Subscription support
The big ticket item of 6.0 is support for graphql subscriptions. A subscription is a stream of results sent out by applying a graphql query over changing results.
This explains more : http://graphql.org/blog/subscriptions-in-graphql-and-relay/ in a general sense.
The graphql-java support is based on returning a reactive stream of ExecutionResult
. Each time something changes on the subscription a new ExecutionResult
is sent down to the Subscriber
.
Systems like RxJava have support for the http://www.reactive-streams.org/ interfaces and with Java 9 you can write trivial adaptors to turn reactive stream Subscriber
s into Java 9 Flow.Subscribers
s
See #754
Performance of Data Loader
The efficiency of data loader has be improved. Before it was too eager is calling dispatch which meant that lists of data cause early dispatches. The code has improved to handle this and the data loader batching is delayed into the last possible moment, greatly increasing the batching efficiency
See #764
Validation problems are now errors not exceptions
In line with the reference graphql-js implementation, validation and coercion problems are reported as errors and not exceptions.
See #789
Tracing Support now has parsing and validation timings
The Apollo Tracing spec was updated to include timings for parsing and validation and this is now reflected correctly.
See #784
API enhancements
A small API enhancement to make it easier to use the TypeResolution class as well as the ability to override the exceptions from the query complexity checkers.
There is also more data available via the TypeResolutionEnvironment class.
There is also a new AsyncDataFetcher to help compose asynchronous data fetchers.
See #774
See #778
See #795
See #798
Other fixes include
Release 5.0
This release includes several bugfixes and improvements.
Dataloader support
The most important strategic change is #704: We now include java-dataloader
as a direct dependency to make it as easy as possible to tackle performance issues during complex queries.

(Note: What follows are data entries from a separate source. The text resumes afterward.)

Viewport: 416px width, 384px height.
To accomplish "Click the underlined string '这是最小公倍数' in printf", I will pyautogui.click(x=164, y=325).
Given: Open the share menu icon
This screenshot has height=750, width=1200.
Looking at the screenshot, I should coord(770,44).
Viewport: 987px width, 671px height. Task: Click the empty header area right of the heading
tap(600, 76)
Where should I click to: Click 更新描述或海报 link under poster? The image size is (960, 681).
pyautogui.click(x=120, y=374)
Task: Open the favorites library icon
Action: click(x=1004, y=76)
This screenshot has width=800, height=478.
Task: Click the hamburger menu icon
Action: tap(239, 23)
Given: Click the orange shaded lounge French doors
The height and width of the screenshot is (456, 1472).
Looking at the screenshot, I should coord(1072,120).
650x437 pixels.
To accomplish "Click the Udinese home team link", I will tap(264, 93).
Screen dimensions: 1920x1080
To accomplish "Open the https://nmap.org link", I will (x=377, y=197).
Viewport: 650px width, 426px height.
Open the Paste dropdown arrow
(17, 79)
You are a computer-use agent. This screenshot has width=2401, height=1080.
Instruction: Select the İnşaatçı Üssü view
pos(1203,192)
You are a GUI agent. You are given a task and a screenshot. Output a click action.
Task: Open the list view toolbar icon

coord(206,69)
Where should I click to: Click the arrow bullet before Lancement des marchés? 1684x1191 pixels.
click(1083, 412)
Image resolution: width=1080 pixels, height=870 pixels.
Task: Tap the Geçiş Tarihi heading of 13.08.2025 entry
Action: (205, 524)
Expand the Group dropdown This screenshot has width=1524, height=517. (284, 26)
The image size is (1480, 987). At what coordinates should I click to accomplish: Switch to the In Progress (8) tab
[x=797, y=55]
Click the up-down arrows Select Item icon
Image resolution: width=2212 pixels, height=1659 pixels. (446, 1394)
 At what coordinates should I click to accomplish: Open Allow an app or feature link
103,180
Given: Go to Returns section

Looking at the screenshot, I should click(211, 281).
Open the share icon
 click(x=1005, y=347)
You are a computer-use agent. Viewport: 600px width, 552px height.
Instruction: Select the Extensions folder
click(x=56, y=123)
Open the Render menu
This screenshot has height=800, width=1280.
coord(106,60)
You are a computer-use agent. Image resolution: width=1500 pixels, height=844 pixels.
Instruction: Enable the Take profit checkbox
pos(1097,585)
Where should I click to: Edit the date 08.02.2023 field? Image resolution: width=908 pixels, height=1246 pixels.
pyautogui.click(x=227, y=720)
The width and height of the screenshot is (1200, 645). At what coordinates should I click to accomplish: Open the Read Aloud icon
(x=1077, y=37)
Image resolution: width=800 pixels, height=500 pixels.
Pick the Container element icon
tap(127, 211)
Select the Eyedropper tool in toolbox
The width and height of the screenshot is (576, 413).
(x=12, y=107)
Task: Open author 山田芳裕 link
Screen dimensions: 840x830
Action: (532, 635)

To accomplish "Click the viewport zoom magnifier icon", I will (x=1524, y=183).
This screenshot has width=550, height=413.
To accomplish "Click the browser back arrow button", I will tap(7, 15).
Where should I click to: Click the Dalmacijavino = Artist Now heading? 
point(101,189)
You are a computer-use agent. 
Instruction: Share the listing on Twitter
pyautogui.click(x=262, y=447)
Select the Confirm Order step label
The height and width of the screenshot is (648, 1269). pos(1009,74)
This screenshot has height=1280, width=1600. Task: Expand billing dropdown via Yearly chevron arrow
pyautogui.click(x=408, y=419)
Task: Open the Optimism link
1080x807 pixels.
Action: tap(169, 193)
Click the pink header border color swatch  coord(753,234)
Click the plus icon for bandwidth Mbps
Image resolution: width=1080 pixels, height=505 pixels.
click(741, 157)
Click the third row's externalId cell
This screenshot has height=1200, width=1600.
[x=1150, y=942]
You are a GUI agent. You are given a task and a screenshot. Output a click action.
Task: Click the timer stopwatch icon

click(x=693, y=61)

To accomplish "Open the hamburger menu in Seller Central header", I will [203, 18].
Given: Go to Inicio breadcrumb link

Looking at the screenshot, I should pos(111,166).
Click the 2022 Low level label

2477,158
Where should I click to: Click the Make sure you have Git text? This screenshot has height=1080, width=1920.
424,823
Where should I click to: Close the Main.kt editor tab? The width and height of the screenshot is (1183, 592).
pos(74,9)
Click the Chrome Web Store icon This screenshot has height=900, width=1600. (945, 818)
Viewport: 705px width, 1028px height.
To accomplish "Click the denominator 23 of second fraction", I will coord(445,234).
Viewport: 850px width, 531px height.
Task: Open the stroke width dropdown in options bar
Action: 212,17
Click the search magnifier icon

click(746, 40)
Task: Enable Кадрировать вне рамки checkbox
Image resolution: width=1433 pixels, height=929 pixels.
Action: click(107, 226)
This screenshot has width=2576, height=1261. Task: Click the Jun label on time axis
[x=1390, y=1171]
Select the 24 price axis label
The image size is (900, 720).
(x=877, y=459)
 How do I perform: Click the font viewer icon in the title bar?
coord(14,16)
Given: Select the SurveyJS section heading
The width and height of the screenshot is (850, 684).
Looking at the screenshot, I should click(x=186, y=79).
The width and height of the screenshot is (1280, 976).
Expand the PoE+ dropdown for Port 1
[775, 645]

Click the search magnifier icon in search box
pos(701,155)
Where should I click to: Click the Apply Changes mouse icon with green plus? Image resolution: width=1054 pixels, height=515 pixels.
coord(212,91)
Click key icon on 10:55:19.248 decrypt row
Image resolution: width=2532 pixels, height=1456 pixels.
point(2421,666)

This also means java-dataloader
is now a first class citizen in the graphql java world and will be maintained and improved on the same level as graphql-java
.
Breaking change
We also reverted an older change to be graphql specification compliant again regarding InputObjects variables: #750. We expect that some users may have a problem with that. Please open an Issue if that is the case and we will find a solution.
Other improvements
Other notable changes are:
#690: pluggable field validation
#735: DataFetcher factories to allow for better IoC support of data fetchers
#745: diff two schemas
#747: Fix validation of non-null Interface member
#738: more logging of query execution
#708: allow different directives on the same field
#678, #696, #697 : Batched ExecutionStrategy fixes
#681: Support for primitive arrays as a return value for Lists
#679: Support for Iterables for as a return value for Lists
For a full list of issus/PR see here.
Release 4.2
This is bugfix release containing these changes:
https://github.com/graphql-java/graphql-java/milestone/8?closed=1
Release 4.1
This release is a bugfix release for 4.0 with one single PR:
#666: the new QueryTraversal
class didn't work with mutations or subscriptions.